Advancing Civil Discourse. We promote public discussion on the nature of new forms of anti- Semitism – how to recognize it and ways to combat it, working with NGOs and civil society groups to foster thoughtful and problem-solving discussions. We do not just confront intolerance, we actively promote tolerance. We seek to educate opinion leaders and policy makers about increasing levels of anti-Semitism and how it is insidiously entering mainstream media and public settings globally. This includes the reemergence of anti-Semitism in western media, as well as in Arabic and Farsi-language regional media.
Interfaith Initiatives. Interfaith engagement, coupled with community relations and civil society outreach, reinforce religious tolerance, which is crucial to our success. As with any form of prejudice, anti- Semitism is based in ignorance and fear. It is easy to criticize and even demonize people you’ve never met. Building relationships among different ethnic and religious communities is central to tearing down walls of hostility. With increased dialogue, there is less room for stereotypes to spread. We are actively engaging faith leaders around the world, which is critical to fostering respect and understanding between communities and countries. This reinforces the importance of pluralism and the protection of the rights of all religious minorities. Next week, I will travel to Lithuania, Ukraine, and Tunisia to advance these efforts.
One recent example is the Interfaith Cooperation event co-sponsored by the United States and Indonesia, a direct response to President Obama’s challenge in his Cairo speech to turn interfaith dialogue into interfaith service. The U.S. delegation included leaders of eight faith communities. Two prominent leaders in the American Jewish community served on the delegation: Rabbi Brad Hirschfield of the National Jewish Center for Learning and Leadership and Rabbi Gerald Serotta of Clergy Beyond Borders.

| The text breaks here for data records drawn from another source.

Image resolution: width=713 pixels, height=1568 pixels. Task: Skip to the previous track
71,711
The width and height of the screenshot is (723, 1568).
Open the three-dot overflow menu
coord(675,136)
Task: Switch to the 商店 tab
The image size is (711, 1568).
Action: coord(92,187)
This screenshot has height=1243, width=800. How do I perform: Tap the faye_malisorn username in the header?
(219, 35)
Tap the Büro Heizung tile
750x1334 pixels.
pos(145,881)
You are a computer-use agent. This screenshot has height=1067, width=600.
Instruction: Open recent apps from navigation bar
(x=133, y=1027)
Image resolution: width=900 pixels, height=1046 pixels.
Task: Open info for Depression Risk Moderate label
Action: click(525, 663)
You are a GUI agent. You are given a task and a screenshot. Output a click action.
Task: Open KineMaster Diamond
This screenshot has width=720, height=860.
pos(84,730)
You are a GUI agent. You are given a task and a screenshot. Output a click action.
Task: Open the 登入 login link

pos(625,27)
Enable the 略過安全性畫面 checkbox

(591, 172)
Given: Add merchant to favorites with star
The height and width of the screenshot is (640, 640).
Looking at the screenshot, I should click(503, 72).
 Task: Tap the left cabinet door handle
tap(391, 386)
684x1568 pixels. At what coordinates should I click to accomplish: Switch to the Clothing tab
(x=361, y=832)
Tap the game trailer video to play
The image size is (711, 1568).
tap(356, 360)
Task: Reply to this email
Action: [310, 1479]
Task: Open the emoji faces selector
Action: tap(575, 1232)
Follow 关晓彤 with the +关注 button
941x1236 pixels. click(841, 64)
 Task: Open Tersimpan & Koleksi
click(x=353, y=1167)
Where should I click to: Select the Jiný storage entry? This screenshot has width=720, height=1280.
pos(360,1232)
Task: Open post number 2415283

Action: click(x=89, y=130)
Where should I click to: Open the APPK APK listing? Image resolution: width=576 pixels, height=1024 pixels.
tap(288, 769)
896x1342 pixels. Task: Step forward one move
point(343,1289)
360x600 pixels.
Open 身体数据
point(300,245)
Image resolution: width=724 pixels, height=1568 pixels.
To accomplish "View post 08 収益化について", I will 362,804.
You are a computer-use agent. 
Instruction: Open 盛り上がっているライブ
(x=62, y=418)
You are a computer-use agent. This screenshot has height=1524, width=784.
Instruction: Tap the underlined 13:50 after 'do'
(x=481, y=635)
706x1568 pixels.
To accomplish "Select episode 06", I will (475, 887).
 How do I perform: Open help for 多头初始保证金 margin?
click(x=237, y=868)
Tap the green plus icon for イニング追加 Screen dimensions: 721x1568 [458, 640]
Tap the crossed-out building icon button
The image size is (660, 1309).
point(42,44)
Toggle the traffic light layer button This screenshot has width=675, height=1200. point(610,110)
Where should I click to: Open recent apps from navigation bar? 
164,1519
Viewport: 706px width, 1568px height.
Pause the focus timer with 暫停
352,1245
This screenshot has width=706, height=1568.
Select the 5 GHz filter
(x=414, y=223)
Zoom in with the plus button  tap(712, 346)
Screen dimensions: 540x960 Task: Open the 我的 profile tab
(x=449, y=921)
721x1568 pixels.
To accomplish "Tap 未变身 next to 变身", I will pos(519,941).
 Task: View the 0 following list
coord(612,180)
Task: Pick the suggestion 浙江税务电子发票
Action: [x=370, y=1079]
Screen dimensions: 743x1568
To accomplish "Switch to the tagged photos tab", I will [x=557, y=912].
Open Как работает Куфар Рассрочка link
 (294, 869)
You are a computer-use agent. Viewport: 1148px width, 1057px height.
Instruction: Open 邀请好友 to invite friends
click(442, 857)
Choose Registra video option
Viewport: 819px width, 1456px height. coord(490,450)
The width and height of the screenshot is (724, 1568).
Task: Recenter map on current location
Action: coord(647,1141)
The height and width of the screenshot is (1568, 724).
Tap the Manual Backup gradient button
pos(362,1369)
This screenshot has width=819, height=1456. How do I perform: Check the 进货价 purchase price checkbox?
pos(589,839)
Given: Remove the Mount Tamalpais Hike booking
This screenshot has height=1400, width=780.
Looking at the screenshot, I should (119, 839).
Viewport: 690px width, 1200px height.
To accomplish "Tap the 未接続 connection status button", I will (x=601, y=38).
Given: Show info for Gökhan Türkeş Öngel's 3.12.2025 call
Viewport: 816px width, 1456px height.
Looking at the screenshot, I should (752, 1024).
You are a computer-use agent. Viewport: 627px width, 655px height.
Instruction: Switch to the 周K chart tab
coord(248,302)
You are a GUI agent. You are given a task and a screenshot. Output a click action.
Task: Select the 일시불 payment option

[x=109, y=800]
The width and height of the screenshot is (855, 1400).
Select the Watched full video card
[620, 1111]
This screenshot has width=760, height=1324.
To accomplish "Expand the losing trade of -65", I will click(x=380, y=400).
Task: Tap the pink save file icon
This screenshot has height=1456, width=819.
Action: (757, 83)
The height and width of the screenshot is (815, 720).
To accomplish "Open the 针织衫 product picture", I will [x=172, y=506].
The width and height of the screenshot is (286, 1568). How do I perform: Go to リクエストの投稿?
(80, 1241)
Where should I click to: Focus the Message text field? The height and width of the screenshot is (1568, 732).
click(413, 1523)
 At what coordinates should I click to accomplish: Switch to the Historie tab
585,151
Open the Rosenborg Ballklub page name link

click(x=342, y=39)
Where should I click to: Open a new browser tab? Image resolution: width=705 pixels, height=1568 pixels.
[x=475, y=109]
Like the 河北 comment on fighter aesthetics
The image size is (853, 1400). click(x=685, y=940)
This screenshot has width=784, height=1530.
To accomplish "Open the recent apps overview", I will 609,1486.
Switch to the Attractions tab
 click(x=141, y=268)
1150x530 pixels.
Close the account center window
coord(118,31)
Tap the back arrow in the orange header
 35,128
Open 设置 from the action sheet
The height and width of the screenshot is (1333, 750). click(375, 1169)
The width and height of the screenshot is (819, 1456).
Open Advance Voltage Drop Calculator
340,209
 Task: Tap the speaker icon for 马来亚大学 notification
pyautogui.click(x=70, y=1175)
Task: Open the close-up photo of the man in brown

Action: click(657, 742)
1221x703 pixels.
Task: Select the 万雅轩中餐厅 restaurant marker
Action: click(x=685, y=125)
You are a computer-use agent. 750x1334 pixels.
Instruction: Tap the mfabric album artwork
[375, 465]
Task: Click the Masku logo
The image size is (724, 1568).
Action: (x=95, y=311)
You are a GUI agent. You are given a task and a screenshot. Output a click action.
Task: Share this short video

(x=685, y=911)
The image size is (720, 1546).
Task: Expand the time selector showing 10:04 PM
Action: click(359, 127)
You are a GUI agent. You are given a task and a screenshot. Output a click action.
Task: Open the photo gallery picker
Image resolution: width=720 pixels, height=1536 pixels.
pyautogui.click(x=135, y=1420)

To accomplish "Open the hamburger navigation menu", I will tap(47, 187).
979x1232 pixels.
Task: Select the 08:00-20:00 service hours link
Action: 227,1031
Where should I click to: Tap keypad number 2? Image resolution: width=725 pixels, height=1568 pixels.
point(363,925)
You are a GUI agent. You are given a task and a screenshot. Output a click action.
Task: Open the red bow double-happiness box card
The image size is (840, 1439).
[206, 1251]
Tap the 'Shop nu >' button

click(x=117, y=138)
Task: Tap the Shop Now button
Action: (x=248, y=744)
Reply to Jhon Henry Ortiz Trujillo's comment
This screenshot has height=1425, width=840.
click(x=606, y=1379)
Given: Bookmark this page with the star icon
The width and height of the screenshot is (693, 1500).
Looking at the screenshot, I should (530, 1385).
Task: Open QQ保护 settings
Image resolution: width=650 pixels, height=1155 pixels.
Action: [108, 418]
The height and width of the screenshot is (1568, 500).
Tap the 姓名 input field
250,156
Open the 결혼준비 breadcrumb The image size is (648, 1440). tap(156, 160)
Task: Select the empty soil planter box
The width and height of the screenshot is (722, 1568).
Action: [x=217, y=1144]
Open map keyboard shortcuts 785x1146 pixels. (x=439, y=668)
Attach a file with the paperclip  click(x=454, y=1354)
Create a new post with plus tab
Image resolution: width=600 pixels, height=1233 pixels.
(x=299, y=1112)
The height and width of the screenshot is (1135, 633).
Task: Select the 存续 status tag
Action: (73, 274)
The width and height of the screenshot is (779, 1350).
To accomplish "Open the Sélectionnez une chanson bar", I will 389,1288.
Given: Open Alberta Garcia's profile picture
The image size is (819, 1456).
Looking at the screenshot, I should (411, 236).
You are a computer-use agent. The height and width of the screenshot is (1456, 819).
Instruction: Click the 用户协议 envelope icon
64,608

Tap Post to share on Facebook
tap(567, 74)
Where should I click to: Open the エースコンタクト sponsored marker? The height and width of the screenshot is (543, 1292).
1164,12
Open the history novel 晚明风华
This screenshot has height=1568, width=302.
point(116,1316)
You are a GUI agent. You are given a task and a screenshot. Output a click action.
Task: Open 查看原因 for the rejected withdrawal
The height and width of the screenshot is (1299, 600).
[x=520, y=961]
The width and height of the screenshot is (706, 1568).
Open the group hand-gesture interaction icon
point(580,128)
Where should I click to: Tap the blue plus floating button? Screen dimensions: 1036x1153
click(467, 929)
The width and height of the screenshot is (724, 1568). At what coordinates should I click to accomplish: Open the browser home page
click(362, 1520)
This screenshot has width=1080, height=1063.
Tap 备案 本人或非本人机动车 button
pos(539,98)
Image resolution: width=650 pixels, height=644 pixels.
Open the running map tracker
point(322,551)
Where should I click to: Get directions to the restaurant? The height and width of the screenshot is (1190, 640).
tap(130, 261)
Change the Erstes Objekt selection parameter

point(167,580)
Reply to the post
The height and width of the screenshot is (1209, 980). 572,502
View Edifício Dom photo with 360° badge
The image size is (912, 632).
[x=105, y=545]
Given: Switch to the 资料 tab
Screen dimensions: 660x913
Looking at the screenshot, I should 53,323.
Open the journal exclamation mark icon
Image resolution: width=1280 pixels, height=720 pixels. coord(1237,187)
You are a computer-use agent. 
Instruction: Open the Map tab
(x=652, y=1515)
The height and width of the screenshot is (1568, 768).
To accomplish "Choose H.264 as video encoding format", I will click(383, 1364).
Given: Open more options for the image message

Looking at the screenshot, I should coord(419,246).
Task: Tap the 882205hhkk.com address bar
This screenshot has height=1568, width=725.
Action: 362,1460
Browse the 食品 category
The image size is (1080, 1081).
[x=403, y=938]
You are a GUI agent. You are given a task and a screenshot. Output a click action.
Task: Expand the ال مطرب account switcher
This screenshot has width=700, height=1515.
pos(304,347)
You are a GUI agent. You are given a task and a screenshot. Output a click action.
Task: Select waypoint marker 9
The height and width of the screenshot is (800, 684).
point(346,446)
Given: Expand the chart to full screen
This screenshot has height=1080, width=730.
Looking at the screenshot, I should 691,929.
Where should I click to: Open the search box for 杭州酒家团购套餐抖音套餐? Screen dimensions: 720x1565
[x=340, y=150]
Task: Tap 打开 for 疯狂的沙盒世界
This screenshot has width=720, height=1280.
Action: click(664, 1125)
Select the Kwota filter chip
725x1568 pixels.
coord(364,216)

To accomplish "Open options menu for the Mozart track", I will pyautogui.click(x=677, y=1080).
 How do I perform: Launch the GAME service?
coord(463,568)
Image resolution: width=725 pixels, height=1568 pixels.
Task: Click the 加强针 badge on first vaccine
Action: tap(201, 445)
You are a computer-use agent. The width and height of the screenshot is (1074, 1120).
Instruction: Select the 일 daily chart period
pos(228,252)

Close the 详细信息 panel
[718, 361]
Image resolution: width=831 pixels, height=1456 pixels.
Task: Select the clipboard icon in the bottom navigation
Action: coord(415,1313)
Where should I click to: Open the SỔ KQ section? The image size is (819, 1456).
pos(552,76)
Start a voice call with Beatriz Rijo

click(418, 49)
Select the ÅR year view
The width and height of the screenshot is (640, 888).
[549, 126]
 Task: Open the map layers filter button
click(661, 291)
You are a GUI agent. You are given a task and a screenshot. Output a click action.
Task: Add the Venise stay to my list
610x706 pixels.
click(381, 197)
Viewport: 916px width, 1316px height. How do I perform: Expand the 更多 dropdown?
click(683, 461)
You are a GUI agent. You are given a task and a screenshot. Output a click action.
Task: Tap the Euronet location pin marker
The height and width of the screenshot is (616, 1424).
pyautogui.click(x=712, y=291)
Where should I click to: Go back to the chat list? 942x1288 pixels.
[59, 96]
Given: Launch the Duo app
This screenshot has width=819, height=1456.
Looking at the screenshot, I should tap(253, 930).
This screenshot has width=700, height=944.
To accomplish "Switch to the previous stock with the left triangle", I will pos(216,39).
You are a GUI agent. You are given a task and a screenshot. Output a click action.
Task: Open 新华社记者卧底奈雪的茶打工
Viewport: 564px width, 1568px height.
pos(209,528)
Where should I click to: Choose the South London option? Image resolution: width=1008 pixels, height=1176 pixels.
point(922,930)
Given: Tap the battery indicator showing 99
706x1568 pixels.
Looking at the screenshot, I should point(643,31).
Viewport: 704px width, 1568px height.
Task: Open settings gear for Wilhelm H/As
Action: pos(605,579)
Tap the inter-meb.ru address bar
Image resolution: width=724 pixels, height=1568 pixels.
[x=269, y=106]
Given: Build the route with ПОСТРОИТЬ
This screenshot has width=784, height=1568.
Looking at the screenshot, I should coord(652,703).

We will take advantage of all opportunities to increase understanding and combat anti-Semitism. King Abdullah of Saudi Arabia has led a series of international interfaith summits that included the participation of Jewish leaders. The King Faisal International Prize for Medicine in 2009 was awarded to Stanford University cancer expert Dr. Ronald Levy, reportedly the first American Jewish scholar to win such a prize in Saudi Arabia. Though modest, this presents an opportunity to reach out to the symbolic core for Muslims around the world, where anti-Semitism remains a significant problem.
The Obama Administration is strongly committed to partnering with Congress, the NGO community, religious groups, academia, foreign governments, and within international institutions to combat anti- Semitism in all its manifestations across the globe. My office, and colleagues at the Department of State, will continue to fight anti-Semitism on all fronts. To be effective, we must employ the whole range of tools—from reporting to international diplomacy, law enforcement, education, multicultural relationships, and public engagement. In so doing, we must work hard to promote three things: Acceptance, Respect, and Tolerance.
Although the Jewish story is a unique one and anti-Semitism has unique aspects – and is a story that must be told – hate is hate and intolerance is intolerance. Jews cannot eradicate anti-Semitism alone. We condemn intolerance against any and all religious and ethnic groups. We strive to eradicate anti-Semitism along with intolerance of other groups. It is in everyone’s interest to work together to promote tolerance of people of all backgrounds. Together we must combat anti-Semitism and promote tolerance so that in the 21st century this age-old scourge finally is relegated to the past. I look forward to working with you all.
Mr. Chairman, I am happy to answer your questions.